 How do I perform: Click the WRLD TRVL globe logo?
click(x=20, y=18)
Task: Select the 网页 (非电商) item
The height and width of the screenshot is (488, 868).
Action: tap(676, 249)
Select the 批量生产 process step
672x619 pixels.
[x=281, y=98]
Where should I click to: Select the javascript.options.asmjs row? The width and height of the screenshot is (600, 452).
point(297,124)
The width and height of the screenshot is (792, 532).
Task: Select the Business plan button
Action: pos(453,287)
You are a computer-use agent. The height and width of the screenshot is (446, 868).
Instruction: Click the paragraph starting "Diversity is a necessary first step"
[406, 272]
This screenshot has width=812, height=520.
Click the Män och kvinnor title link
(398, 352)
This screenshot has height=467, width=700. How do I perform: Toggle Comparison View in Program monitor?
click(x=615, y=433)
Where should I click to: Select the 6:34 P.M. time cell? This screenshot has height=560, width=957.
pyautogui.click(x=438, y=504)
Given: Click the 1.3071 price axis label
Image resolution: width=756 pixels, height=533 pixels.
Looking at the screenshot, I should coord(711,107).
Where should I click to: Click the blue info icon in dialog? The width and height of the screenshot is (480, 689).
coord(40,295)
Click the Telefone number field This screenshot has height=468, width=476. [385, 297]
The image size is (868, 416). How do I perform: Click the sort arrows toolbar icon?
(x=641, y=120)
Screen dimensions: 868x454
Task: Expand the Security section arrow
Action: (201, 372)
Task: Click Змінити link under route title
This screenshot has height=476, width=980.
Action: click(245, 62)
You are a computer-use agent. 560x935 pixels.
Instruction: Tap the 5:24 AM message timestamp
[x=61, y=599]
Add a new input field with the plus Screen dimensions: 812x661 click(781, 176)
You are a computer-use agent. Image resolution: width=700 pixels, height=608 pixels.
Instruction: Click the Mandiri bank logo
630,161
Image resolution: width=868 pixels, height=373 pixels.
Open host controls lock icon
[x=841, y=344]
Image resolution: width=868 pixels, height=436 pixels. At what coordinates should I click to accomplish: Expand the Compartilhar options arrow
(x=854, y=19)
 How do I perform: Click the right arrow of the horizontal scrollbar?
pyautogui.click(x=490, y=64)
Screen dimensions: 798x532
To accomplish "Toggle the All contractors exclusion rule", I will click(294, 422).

Task item: Provide an exact transcript of the lines from the one that holds "Click the Telefone" through the final line of the data above.

Response to the exercise:
Click the Telefone number field This screenshot has height=468, width=476. [385, 297]
The image size is (868, 416). How do I perform: Click the sort arrows toolbar icon?
(x=641, y=120)
Screen dimensions: 868x454
Task: Expand the Security section arrow
Action: (201, 372)
Task: Click Змінити link under route title
This screenshot has height=476, width=980.
Action: click(245, 62)
You are a computer-use agent. 560x935 pixels.
Instruction: Tap the 5:24 AM message timestamp
[x=61, y=599]
Add a new input field with the plus Screen dimensions: 812x661 click(781, 176)
You are a computer-use agent. Image resolution: width=700 pixels, height=608 pixels.
Instruction: Click the Mandiri bank logo
630,161
Image resolution: width=868 pixels, height=373 pixels.
Open host controls lock icon
[x=841, y=344]
Image resolution: width=868 pixels, height=436 pixels. At what coordinates should I click to accomplish: Expand the Compartilhar options arrow
(x=854, y=19)
 How do I perform: Click the right arrow of the horizontal scrollbar?
pyautogui.click(x=490, y=64)
Screen dimensions: 798x532
To accomplish "Toggle the All contractors exclusion rule", I will click(294, 422).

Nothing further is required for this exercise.